第12章 家賃
光秀の唇が指先に触れた事でびくりと肩を跳ねさせた凪が、やはり反論するよう腕を引き戻そうとする。
しかし、さして強くもない拘束のまま掴まれた手はびくとも動かず、光秀は再び淡い桜色の爪先へ瞼を伏せたまま唇を寄せた。

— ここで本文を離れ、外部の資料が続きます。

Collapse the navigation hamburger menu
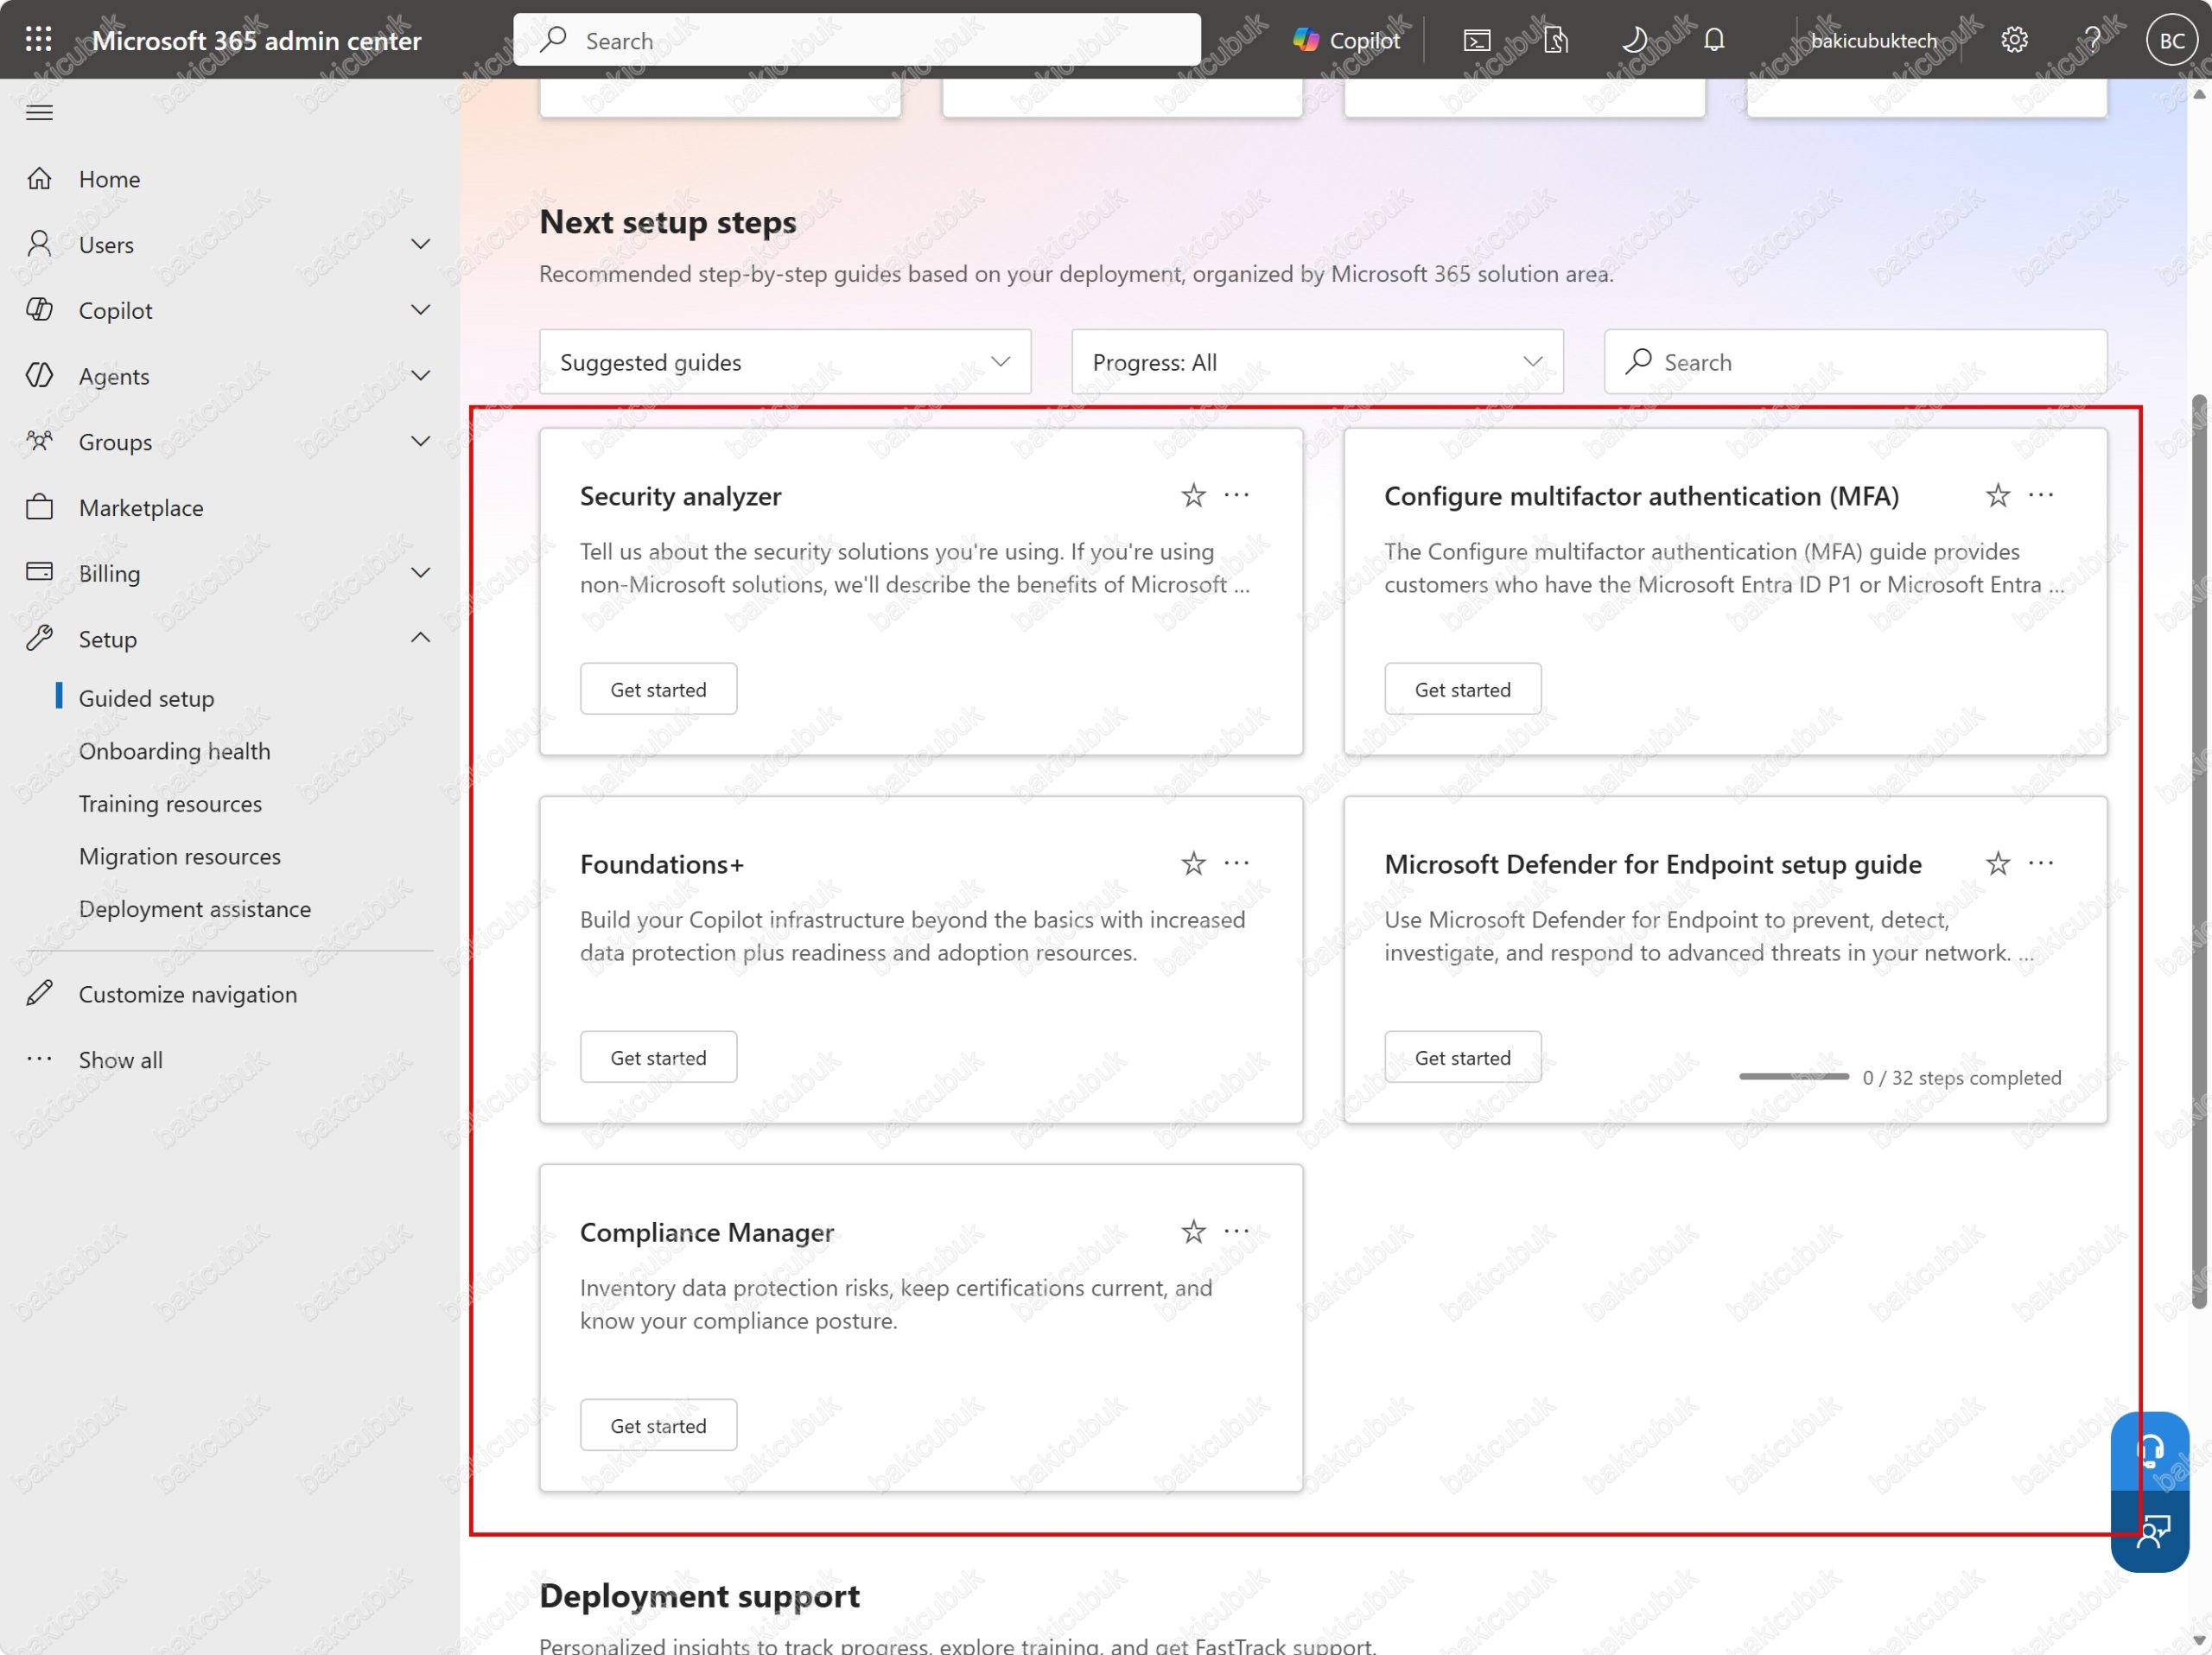 tap(39, 112)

「それがお前の悩んだ末に出した答えだというなら、俺はそれだけで十分嬉しい」
「……っ、」
睫毛を伏せたまま発せられた艶めいた低音が鼓膜を打ち、凪が短く息を呑む。
言葉の意味を反芻し、その瞬間に再び様々な感情や羞恥がこみ上げ、凪の目元が赤く染まった。どくどくと音を打ち鳴らす鼓動がやけにうるさいその中で、顔を俯かせたまま必死に言い募る。
「……それじゃ、なんかまるで」
まるで、自分が出した答えならば、どんな事でも構わないと言われているようではないか。
音にならない言葉の続きを呑み込み、唇が触れている指の先が熱を帯びて感覚が分からなくなりそうになる。

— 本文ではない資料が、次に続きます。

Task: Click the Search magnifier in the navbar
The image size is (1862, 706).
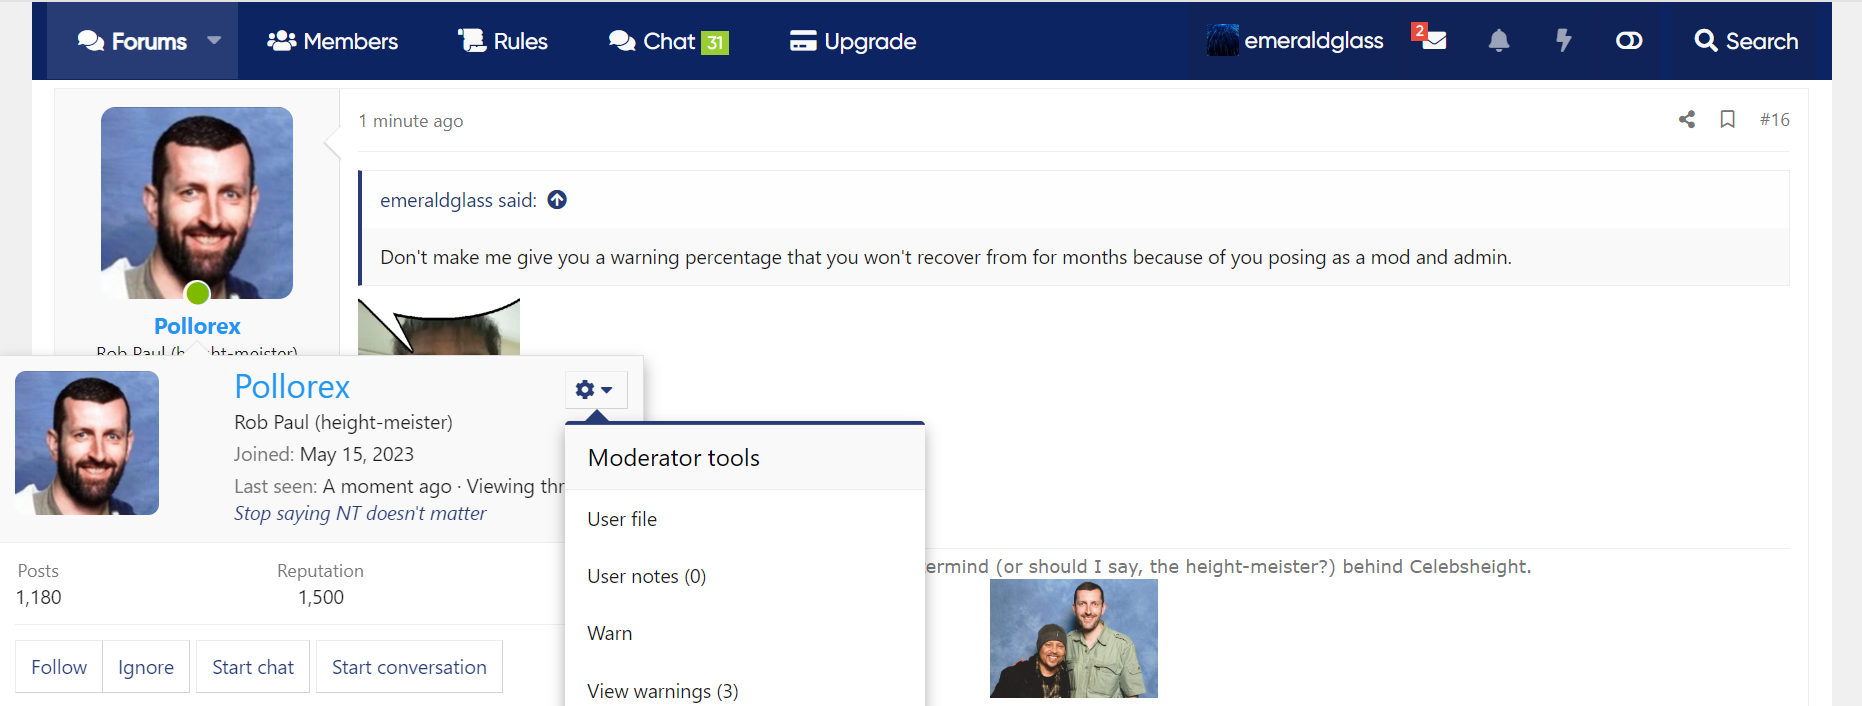Action: click(x=1746, y=41)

引き結ばれた凪の唇へ視線を向け、指先から軽く唇を離した光秀は金色の眼を彼女へ注ぎながら僅かにそれを眇めた。
「それより、お前の方こそいいのか?」
「…なにが、ですか」
揶揄にも似た声色に眉根を寄せ、いまだ消え去らぬ羞恥にむっとした表情を浮かべた凪が憮然と問い返せば、光秀は緩く肩を竦めて音を発する。

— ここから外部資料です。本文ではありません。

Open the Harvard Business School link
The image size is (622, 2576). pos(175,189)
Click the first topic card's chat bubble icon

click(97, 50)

「それを家賃として捧げてしまえば、お前は今後も俺と褥を共にしなければならなくなる。…さて、変えるなら今の内だが」
試すような物言いをする光秀の眸が仄かな牽制の色を帯びた。
それを前にして、凪は僅かに目を見開き、やがて突き返すかのごとく告げる。
元はと言えば最初に口にしたのは自分であるし、それで光秀が休んでくれるようになるならば、目的は達したも同然だ。何より、試されるようにされて簡単に引き下がるなど、凪の性格を思えば無理な事である。
「大丈夫です。そもそも変な意味の無い普通の添い寝ですし、提案したのはこっちですから」
「…そうか」
引き下がる気のない様子で言い切った凪の双眸が真っ直ぐに注がれている様を前に、光秀は吐息と共に微かな笑いを一つ溢し、口元へ緩やかな弧を描いた。